In this story, the wisdom is clear. Inappropriate competition breeds more conflict, regardless of the damage that is left behind. Co-operation is the process by where we come together to heal. When the male strength began competing with, and overpowered the basis of female co-operation, it took us down a path of destruction that we are now experiencing. Balance in life was destroyed in the forward motion of endless conflict to win, with no regard to the state of the ‘baby’. This is still going on and on, as country competes with country for land and resources, leaving behind only dead people and devastation.

Another story from Aotearoa’s First People, the Māori, is of Maui, who discovered the waka of the South Island, and from it fished up the North Island, always thereafter known as The Fish. Maui was going to leave for awhile and admonished his brothers not to ‘cut the fish’. Allegorically, this seems to me to suggest that he didn’t want the island divided up. But when he came back, that is just what they had done. The division had created separation from each other, and the tribes (iwi) warred for the land ever after. Maui could as easily have been talking about the whole human species and its treatment of the earth herself. Instead of staying as a whole, enjoying the benefits of our diversity, we have cut the fish. And the knife is the competition sought by Patriarchy.

Now it has been divided we have a much harder job to heal and reconnect.  Before we can even begin to contemplate that mammoth task, we must stop the warring. We can then, with co-operation, begin to assess the damage. However, the damage is not only in the way we act, but the unconscious beliefs we hold in our minds, implanted, and embedded over thousands of years since the first enclosure of land. We believe in ownership! Not just as a concept but as a physical reality. We own and we are owned, and we cannot imagine another way of being. This way of being has created a social code that perpetuates its own behaviour from generation to generation. While this is a masculine code, and has required male decisions to bring it about, the weakening of the females in our species has contributed to that Patriarchal thought process being programmed into each of us. It applies to all genders. We all have an inner Patriarch that informs us how we ‘should’ behave, regardless of the devastation it wreaks on our psyche’s, personally and collectively. It is why we find it so hard to find the place of balance internally. We live in an unbalanced culture. What our culture and social settings tell us is ‘right’ can also be completely wrong if we want to heal ourselves and our people. We are individuals not machines.

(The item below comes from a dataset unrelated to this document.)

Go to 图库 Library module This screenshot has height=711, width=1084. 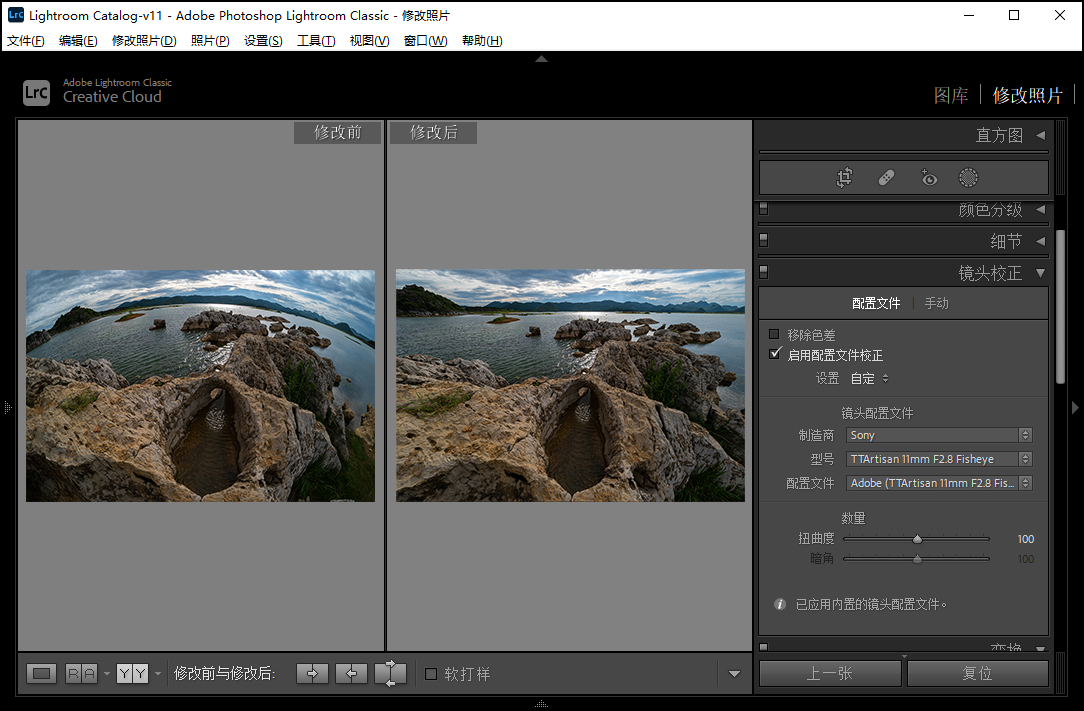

So, to stop the competitive warring externally, we have to find the opponent parts within us, beginning the co-operative process of personal healing. That, in fact is the hardest part, for it is composed of millennia of layers, pushing it deep inside our subconscious. We must find those neuro-structures and fish them to the surface, where they need to be assessed, just as we must in the aftermath of any conflict, to learn from them, creating new internal systems for ourselves that reposition co-operation as central to the inner process. Once we have inner balance, our lives adjust externally, creating a fertile field for the “Hundredth Monkey” to take effect.  Another name for this is Critical Mass, caused by saturation that occurs when new information floods a system sufficient to create change. This process to allow the formation of a new way of being that rapidly spreads throughout the whole. What [i]has taken millennia to form can be reformed in almost instantaneously.

In the Infinite Compass I have used the indigenous symbolism of the Four Directions or Quartered Circle to illustrate what has happened and how it can be reformed. When the cross of the Yang is held in balance by the circle of the Yin, life continues to thrive. When it the cross escapes its boundaries, then we end up teetering on the edge of destruction. Can we pull it back into its natural position? It’s possible, but it can only happen one psyche at a time. Enough psyches healed, and we have a whole new balanced human race.

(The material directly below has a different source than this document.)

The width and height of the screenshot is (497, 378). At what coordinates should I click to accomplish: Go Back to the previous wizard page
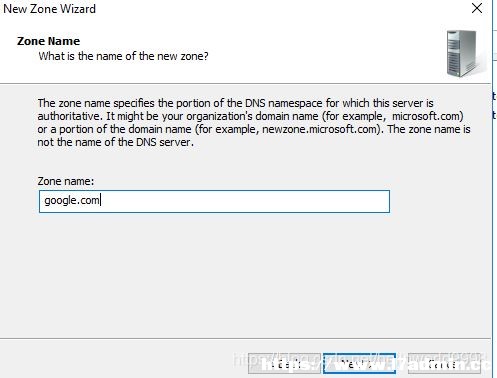pyautogui.click(x=284, y=363)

For this to occur, we must look closely at change that has taken place in our minds as a result of this programming. We have shifted from the understanding of how to survive through instinctual knowing, to an intellectual process of looking up the installed cultural programme which is designed to ensure that we adhere to a way of being collectively, putting survival of the system before survival of the individuals making it up, and therefore the species itself. This creates a dichotomy, pitting us against the feelings inside that tell us what we need to be well, and the system that dictates what we are required to do for it to be well. And there is the lie. It’s not possible for a system to be well without healthy components parts. We are those parts, each and every one of us..

 

 

[i] [i]The Hundredth Monkey is a book by Ken Keyes1 Jan 1981 9780942024005 outlining an experiment with Japanese monkeys depicting the accumulative effect of individual learning on the collective conscious.